Но, надо сказать, красоты природы занимали Шико меньше, чем вещи, находившиеся в этом кабинете, который служил Генриху постоянным местопребыванием. В каждом предмете обстановки проницательный посол, казалось, хотел увидеть какой-то знак, проявляя самое напряженное внимание, ибо совокупность этих знаков должна была образовать слова, и в них ему предстояло прочесть разгадку, которую он так давно искал – особенно же в пути.
Проявляя обычное свое благодушие, король, с неизменной улыбкой на устах, уселся в глубокое, крытое замшей кресло с золочеными гвоздиками и бахромой из мишуры. Повинуясь ему, Шико пододвинул для себя складной стул или, вернее, табурет, обитый и украшенный точно так же.
Генрих смотрел на Шико во все глаза и, как мы уже сказали, улыбаясь, но вместе с тем так внимательно, что любой придворный почувствовал бы себя несколько смущенным.
– Вы найдете, наверно, что я не в меру любопытен, дорогой господин Шико, – начал король, – но я не могу совладать с собою. Я так долго считал вас покойником, что, несмотря на всю радость, которую мне доставило ваше воскресение из мертвых, не могу свыкнуться с мыслью, что вы живы. Почему вы так внезапно исчезли из этого мира?
– Эх, сир, – ответил Шико со своей обычной бесцеремонностью, – вы ведь тоже внезапно исчезли из Венсена. Каждый скрывается, как умеет, и прежде всего наиболее удобным для себя способом.
– Вы, как всегда, остроумнее всех на свете, дорогой господин Шико, – сказал Генрих, – это-то и убеждает меня окончательно, что я беседую не с призраком.
Затем он стал серьезнее.
– Но давайте, если вам угодно, покончим с остротами и поговорим о делах.
– Если это не слишком утомительно для вашего величества, я к вашим услугам.
Глаза короля сверкнули.
– Утомительно! – воскликнул он и сразу же перешел на другой тон.
– Это правда, я здесь покрываюсь ржавчиной, – сказал он спокойно, – но все же не устаю, когда ничего не делаю. Генрих Наваррский находит, правда, возможность упражнять мускульную силу, но королю еще не пришлось применять свои умственные способности.
– Я очень рад это слышать, сир, – ответил Шико, – ибо, как посол короля, являющегося вашим родственником и другом, имею к вашему величеству поручение весьма щекотливого свойства.
– Ну так не медлите, ибо разожгли мое любопытство.
– Сир…
– Но сперва предъявите свои верительные грамоты. Конечно, поскольку речь идет о вас, это излишняя формальность. Но я хочу показать вам, что хоть мы не более как беарнский крестьянин, а свои королевские обязанности знаем.

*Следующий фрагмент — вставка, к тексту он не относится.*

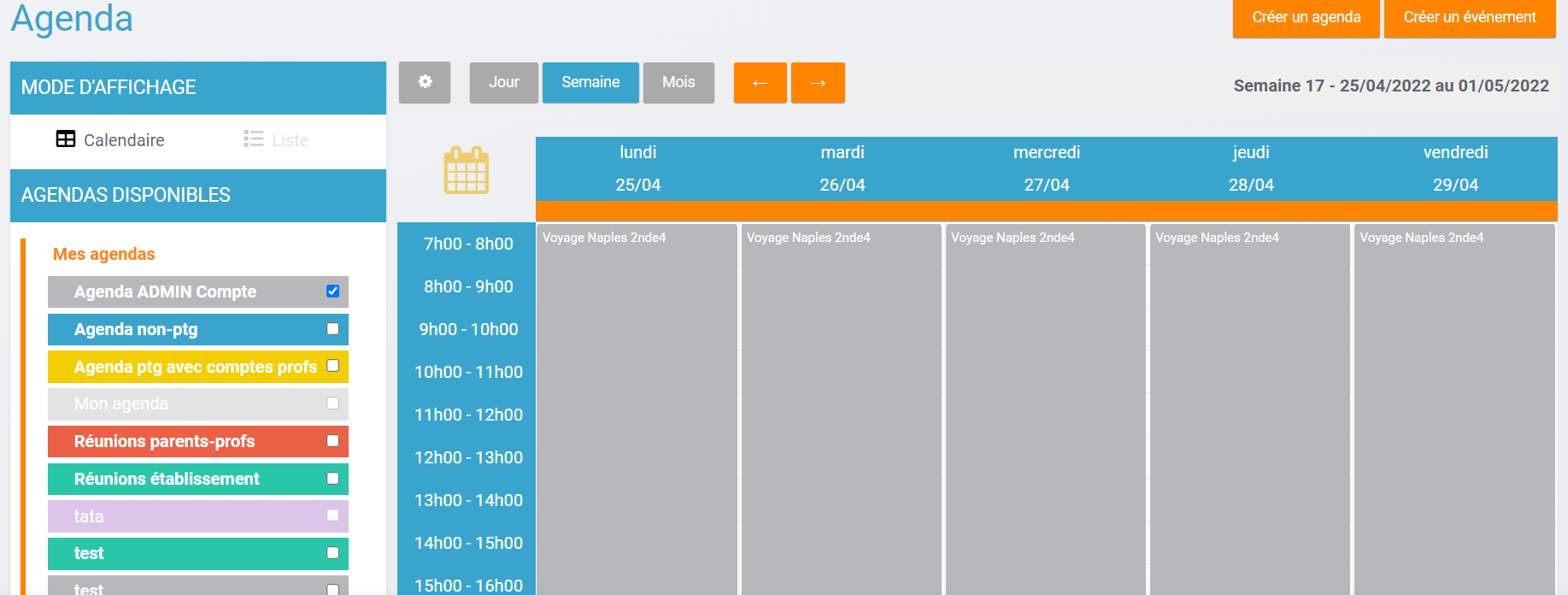Open calendar settings gear icon
The image size is (1568, 595).
(x=425, y=82)
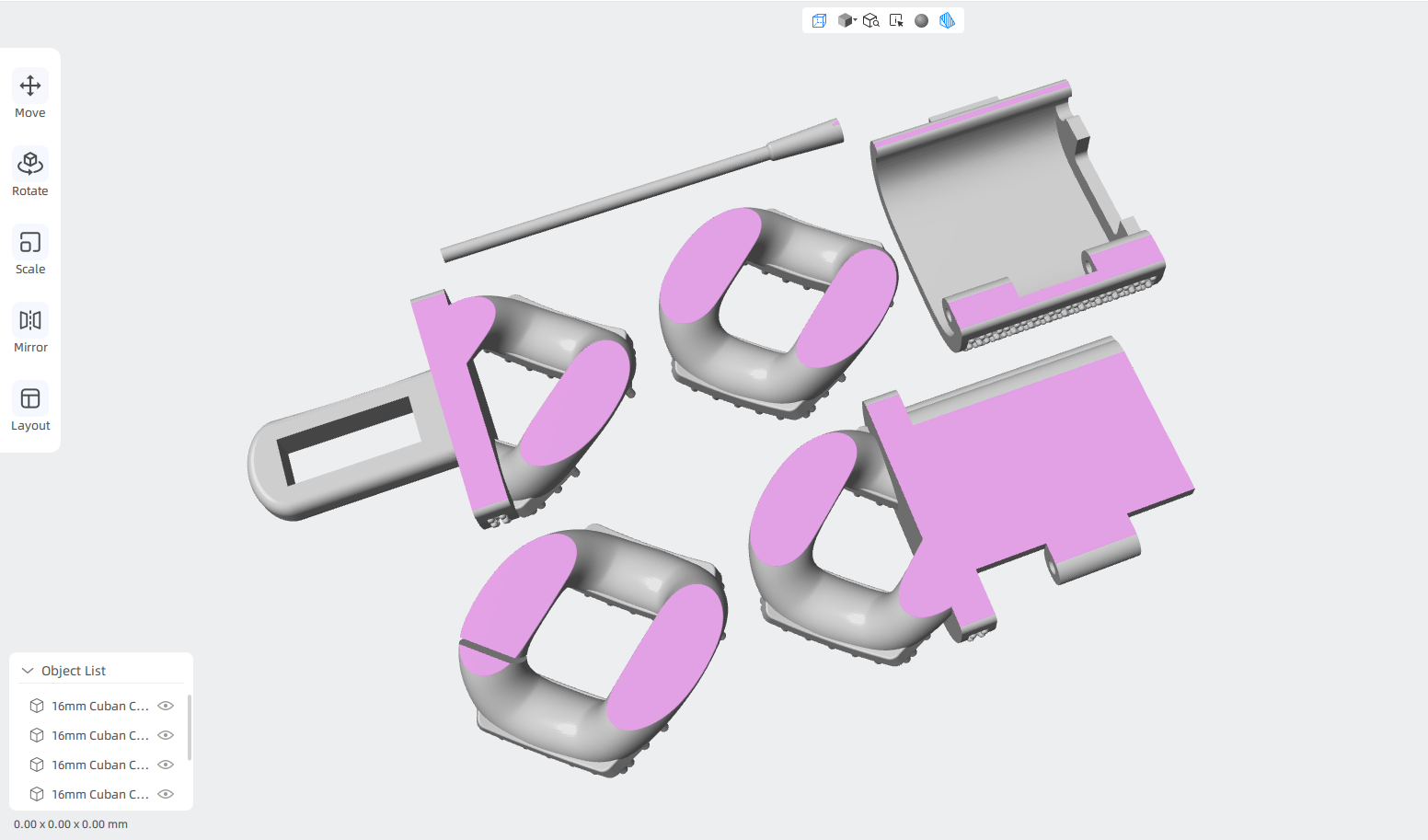The height and width of the screenshot is (840, 1428).
Task: Open the Mirror tool
Action: [x=30, y=329]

– Сир, прошу прощения у вашего величества, – ответил Шико, – но какие бы у меня там ни были верительные грамоты, мне пришлось утопить их в речках, бросить в огонь, развеять по ветру.
– Почему так, дорогой господин Шико?
– Потому что, отправляясь в Наварру с посольством, не приходится путешествовать так, как ездят в Лион для закупки сукна. Когда на тебя возложена опасная честь везти королевские письма, весьма и весьма рискуешь доставить их только в царство мертвых.
– Это верно, – сказал Генрих все так же благодушно, – на дорогах неспокойно, и мы в Наварре по недостатку средств вынуждены доверяться честности мужичья, впрочем, оно у нас не очень вороватое.
– Что вы, помилуйте! – вскричал Шико. – Но это же просто агнцы, это же ангелочки, сир, – правда, только в Наварре.
– Вот как! – заметил Генрих.
– Да, за пределами Наварры у каждой добычи видишь волков и коршунов. Я был добычей, сир, так что на меня нашлись коршуны и волки.
– Но я с радостью убеждаюсь, что они вас не до конца съели.
– Помилуй бог, сир, это уж не по их вине. Они-то старались, как только могли. Но я оказался для них жестковат, и шкура моя уцелела. Однако не станем, если вам угодно, вдаваться в подробности моего путешествия, они не существенны, и вернемся к верительным грамотам.
– Но раз их у вас нет, дорогой господин Шико, – сказал Генрих, – бесполезно, мне кажется, к ним возвращаться.
– То есть их у меня нет в настоящее время, но одно письмо при мне было.